Layer 3: IAM Permissions
Ensure your worker instances have the proper IAM permissions for ECR:
{
"Version": "2012-10-17",
"Statement": [
{
"Effect": "Allow",
"Action": [
"ecr:BatchCheckLayerAvailability",
"ecr:BatchGetImage",
"ecr:GetDownloadUrlForLayer",
"ecr:GetAuthorizationToken"
],
"Resource": "*"
}
]
}
Key Insights and Gotchas
1. Docker-in-Docker Requirements
When using DinD, the ECR credentials need to be available both on the host and inside the nested Docker daemon. The volume mounting approach ensures this.
2. ARM64 vs AMD64 Architecture
Make sure to download the correct ECR credential helper binary for your architecture.

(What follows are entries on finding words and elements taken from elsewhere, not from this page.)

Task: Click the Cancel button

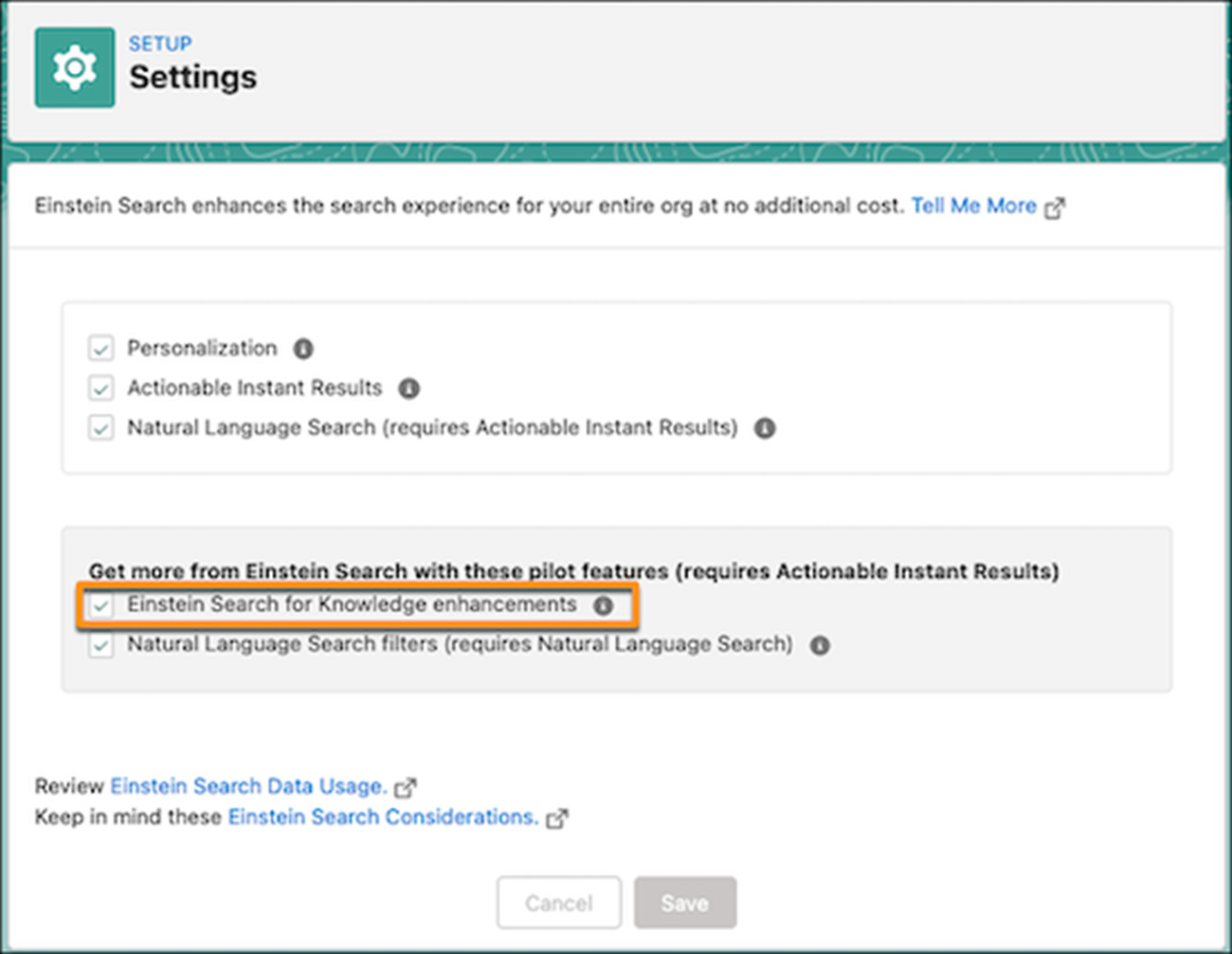Action: tap(558, 903)
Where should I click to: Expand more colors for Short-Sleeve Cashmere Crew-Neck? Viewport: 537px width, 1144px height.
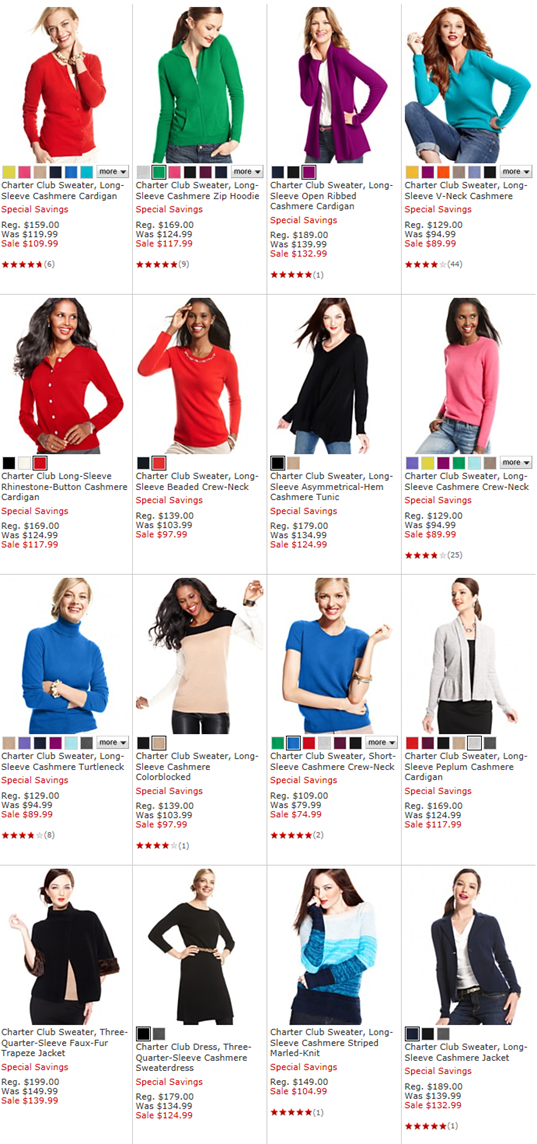pos(382,742)
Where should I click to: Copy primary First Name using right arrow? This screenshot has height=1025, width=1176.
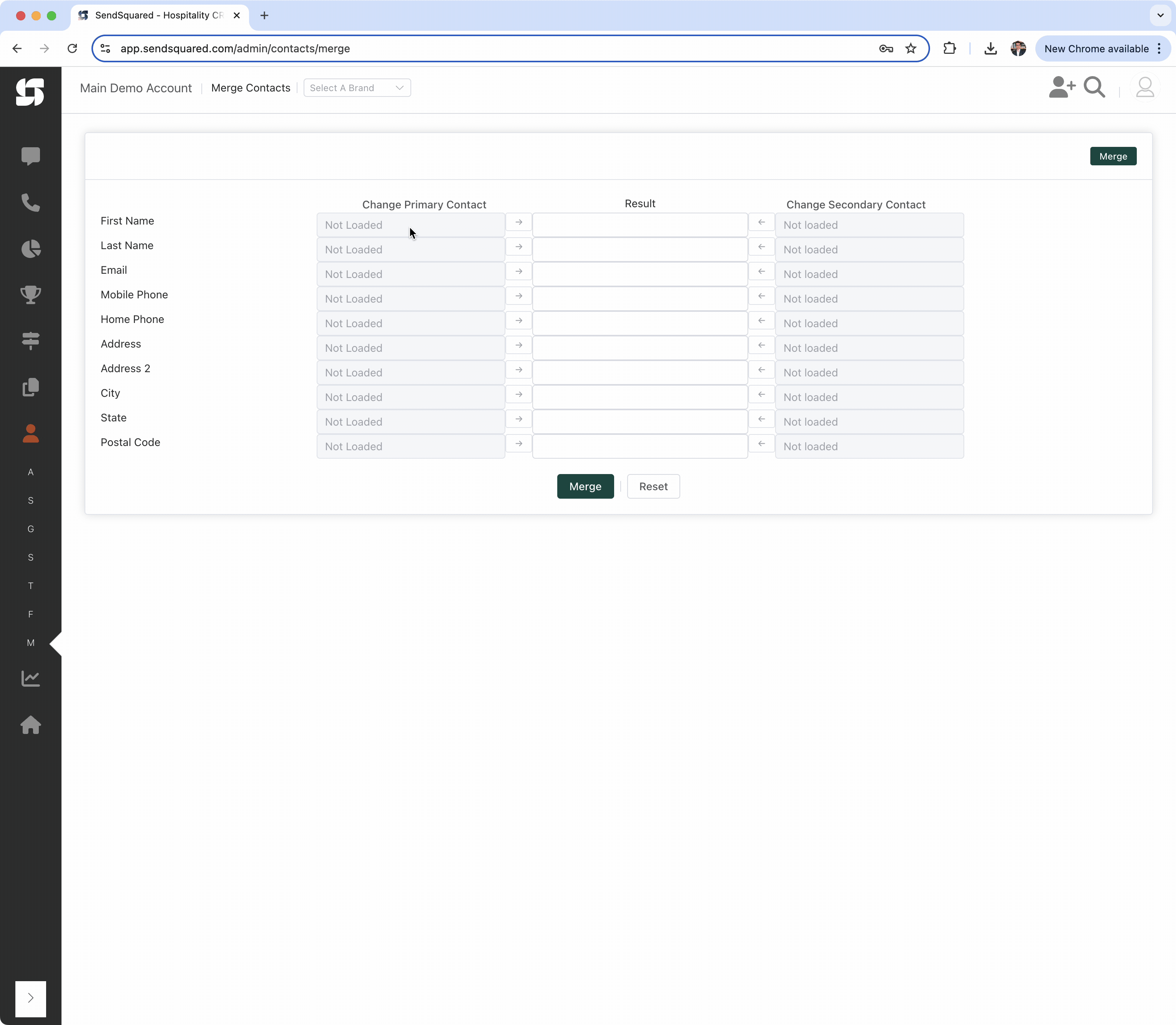coord(518,223)
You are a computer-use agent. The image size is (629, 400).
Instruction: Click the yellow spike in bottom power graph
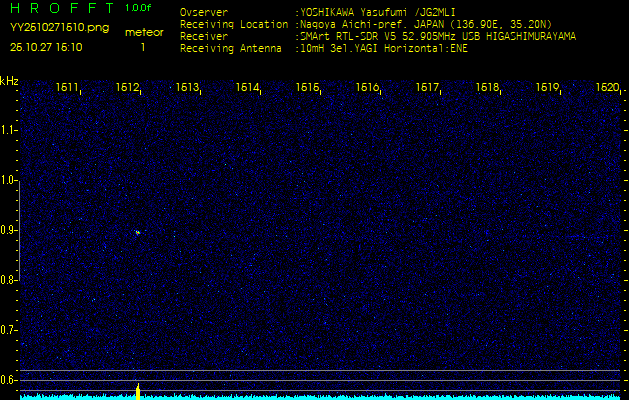point(137,389)
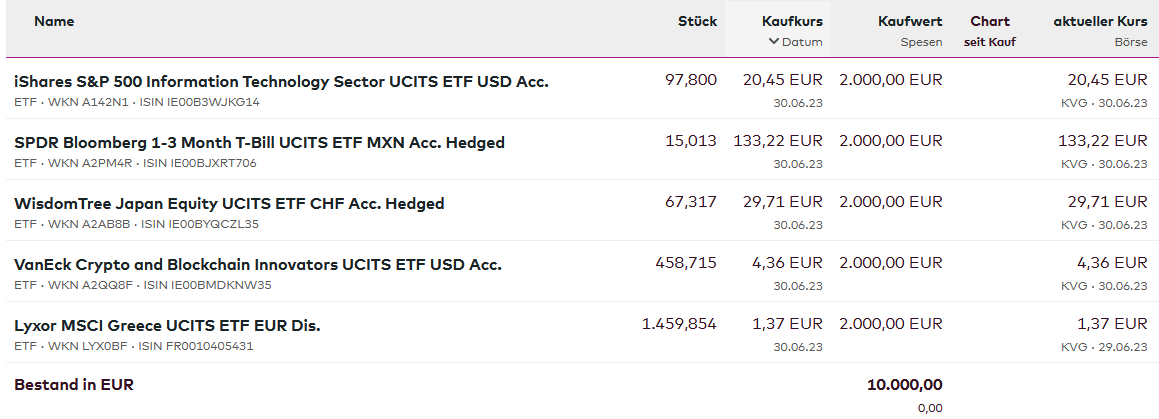Sort the table by Name column

coord(54,21)
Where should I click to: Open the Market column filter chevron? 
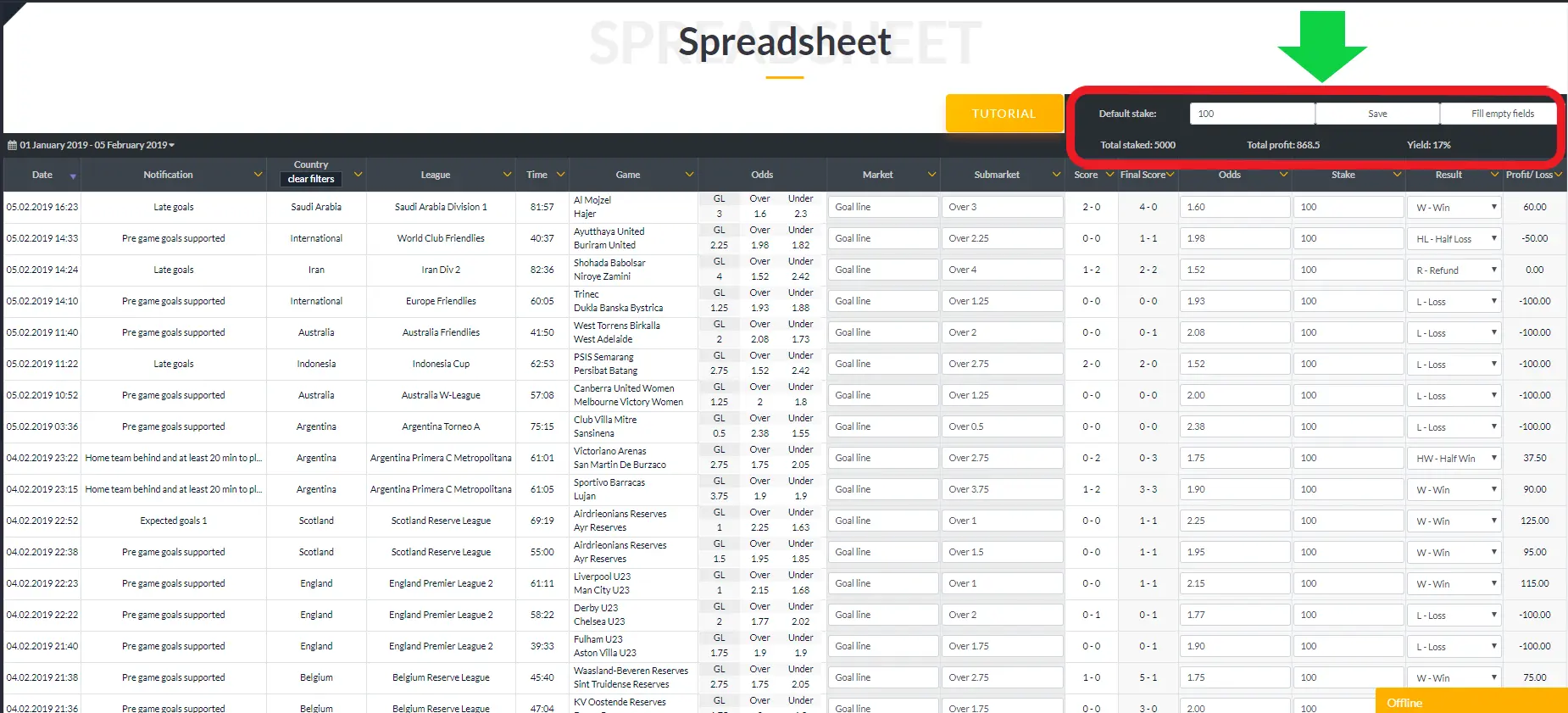(931, 175)
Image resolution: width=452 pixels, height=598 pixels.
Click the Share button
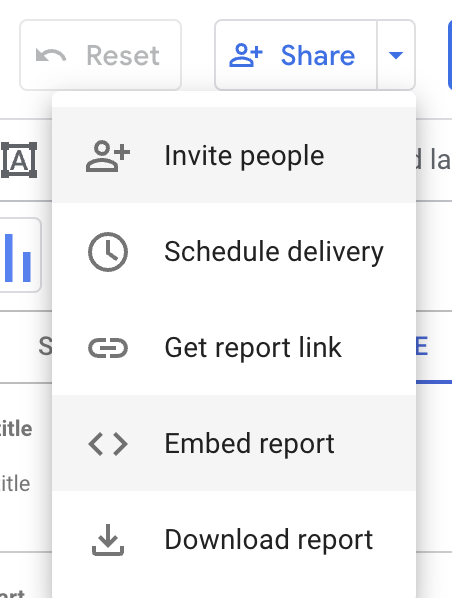coord(296,55)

The example uses ARM64 for Graviton instances, as they're cheaper and more powerful for the same money.
3. Timing Issues
The worker setup script runs during instance boot. For large images or slow network connections, you might need to add retry logic or delays. Usually the gitlab-runner manager node waits about 30 seconds for a runner to boot.
Testing Your Setup
To verify ECR authentication is working:
- Check manager instance:
docker pull <aws_account_id>.dkr.ecr.<aws_region>.amazonaws.com/your-image:tag
- Monitor worker logs:
sudo journalctl -u gitlab-runner -f
- Test in a CI job: Create a simple
.gitlab-ci.yml
that pulls from ECR
test_ecr:
image: <aws_account_id>.dkr.ecr.<aws_region>.amazonaws.com/your-image:latest
script:
- echo "ECR authentication successful!"
Conclusion
The key to solving ECR auto-login with autoscaling GitLab runners is understanding that you need ECR authentication at multiple levels:
- Manager level: For managing the runner itself
- Worker level: For the actual CI jobs
- Container level: For Docker-in-Docker scenarios
By implementing the worker setup script, proper volume mounting, and ensuring correct IAM permissions, you can achieve seamless ECR authentication across your entire autoscaling CI infrastructure.
This solution has been successfully tested in production environments and handles the dynamic nature of autoscaling runners.